Simon Aboud’s coming-of-age love story Comes a Bright Day (2012) stars up-and-coming UK starlets Craig Roberts and Imogen Poots as a pair of ill-matched lovers who find themselves at the centre of a jewellery store hold-up. A violent robbery may be not be the most conventional setting for a blossoming romance, yet aspiring entrepreneur-come bellboy Sam (Roberts) and beautiful shop assistant Mary (Poots) find their lives inexplicable merged when they find themselves held hostage by a pair of malevolent thieves. Once the shutters are fastened shut we’re left to observe the tense and uneasy interactions between Sam, Mary and Charlie.
Maintaining the attentions of an audience throughout the course of a feature film can be difficult at the best of times.
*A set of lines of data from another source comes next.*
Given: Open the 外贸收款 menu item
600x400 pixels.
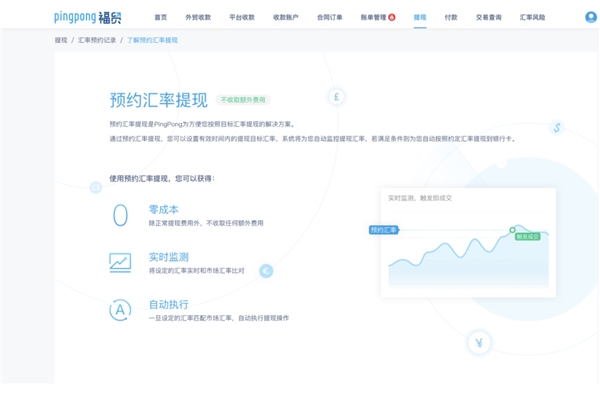Looking at the screenshot, I should pos(198,17).
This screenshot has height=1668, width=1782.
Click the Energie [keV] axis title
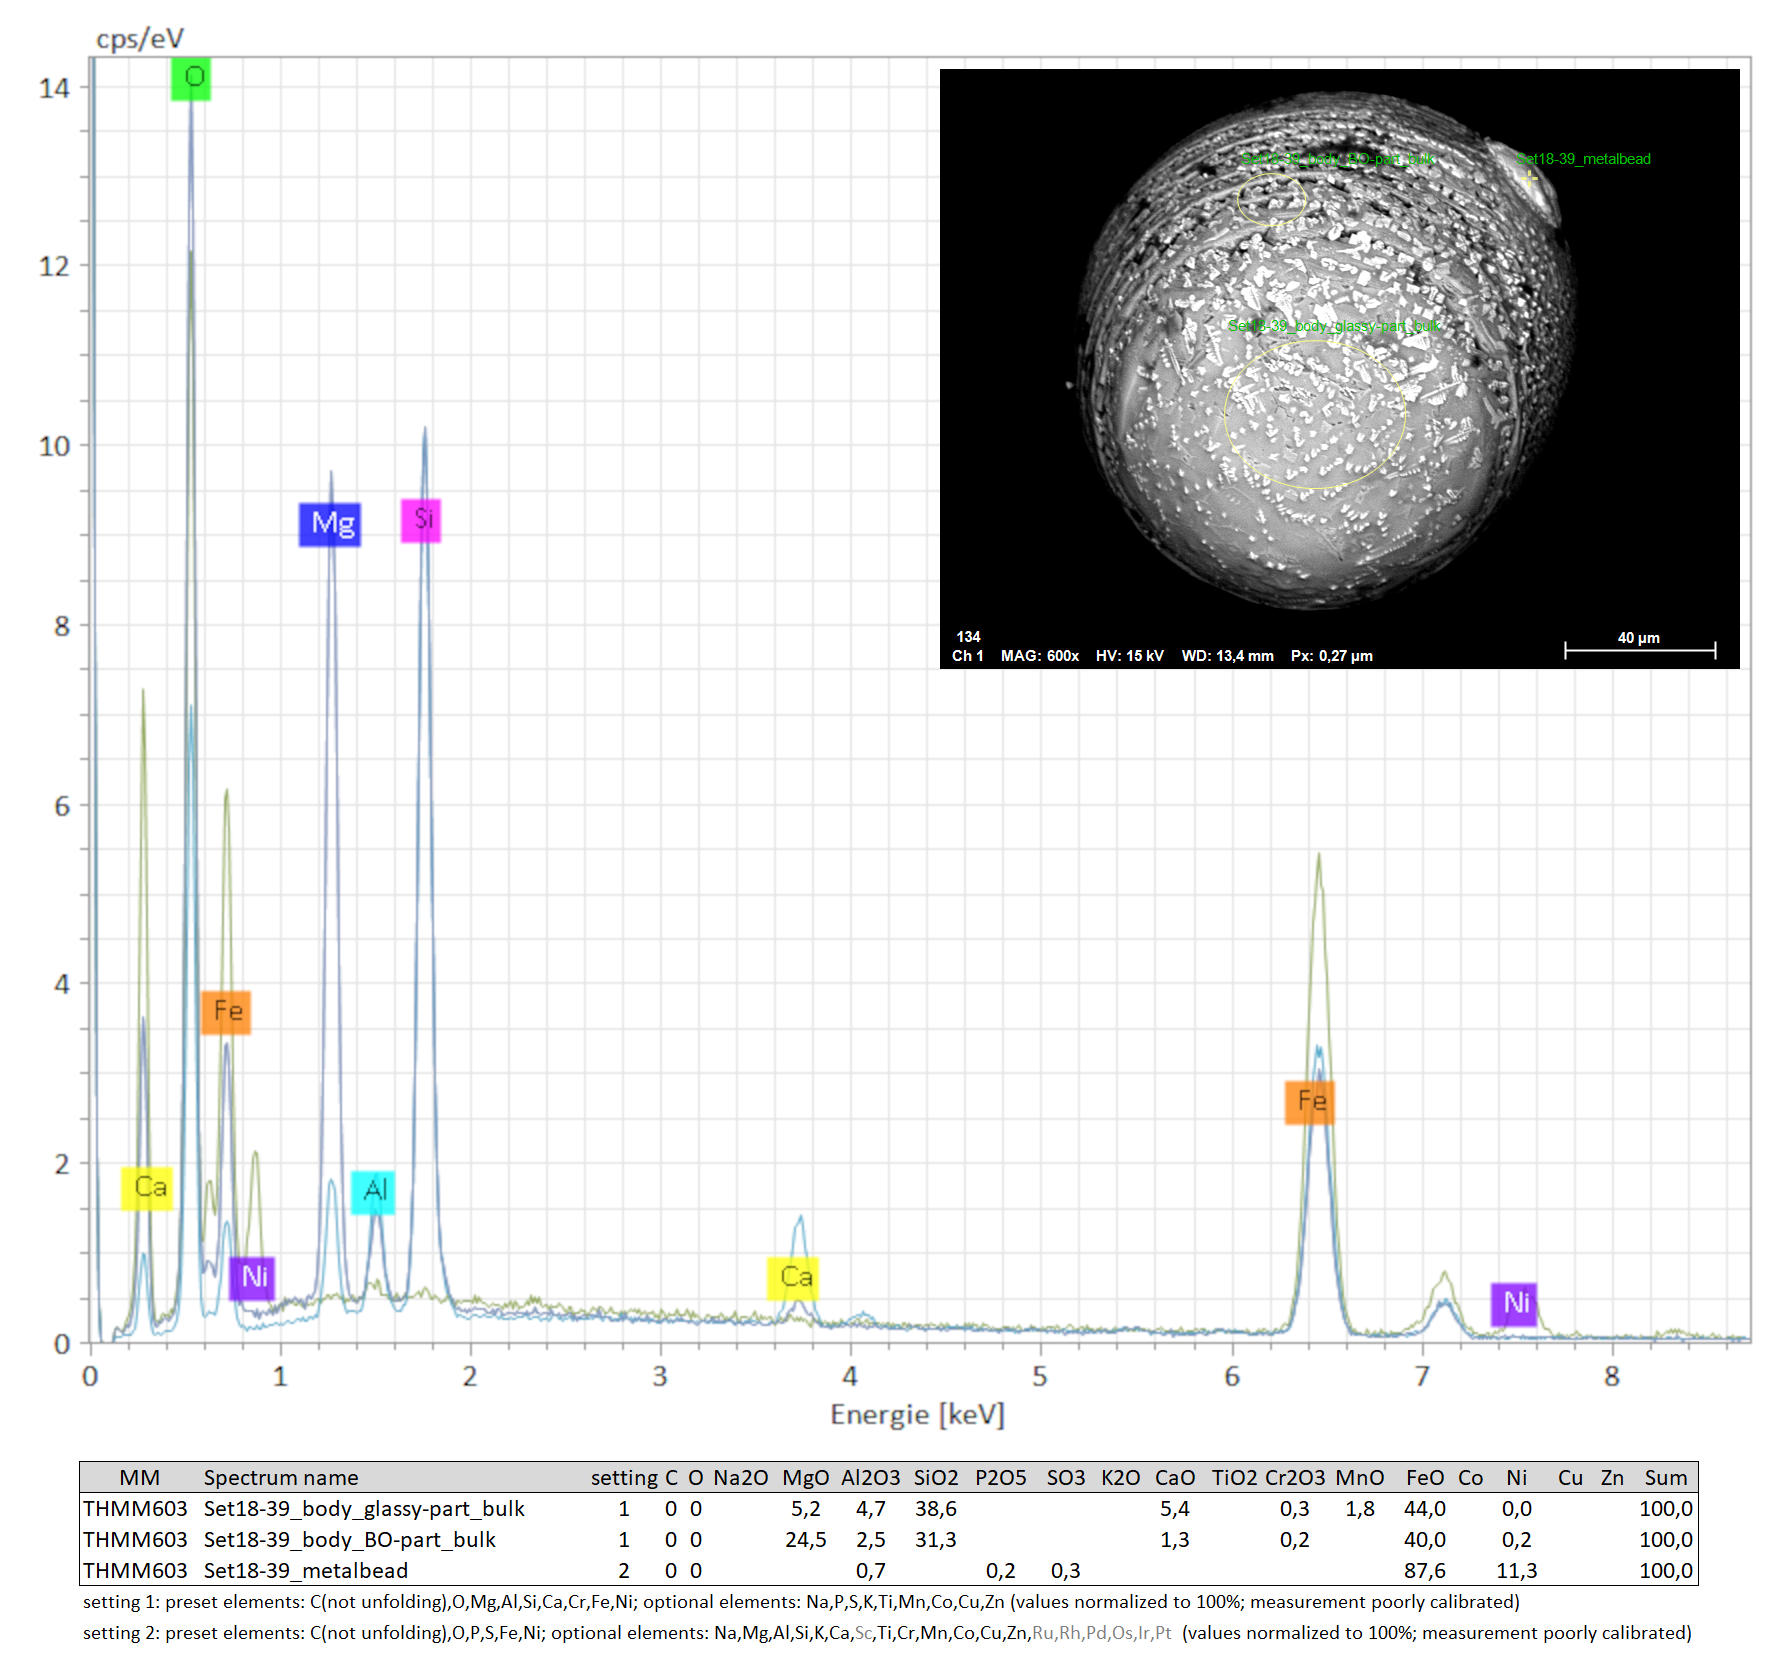pos(917,1415)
Sadly it feels like director Aboud may have taken on a little too much by attempting to keep his audience captivated within such a claustrophobic and unyielding setting.
Despite some elegant camera work and a notable performance by Poots, Comes a Bright Day feels incredibly pedestrian, failing to expand upon the heightened sense of peril evoked through the film’s ferocious opening act, slowly succumbing to a lethargic and monotonous series of encounters which sadly become progressively more tedious. Aboud’s latest also sadly bows out on a sour note with a heavily signposted ending.
It’s perhaps the frustration that such talented creative minds have come together to create something so infuriatingly banal that dilutes the film’s finer points. Some unavoidable plot holes only become magnified by this nagging sense of underachievement. Slowly wearing down it audience into a comatose cinematic state of nonchalance, Comes a Bright Day is unfortunately a totally forgettable experience, which, whilst in no danger of damaging its talented cast’s bright futures, certainly does nothing to enhance them.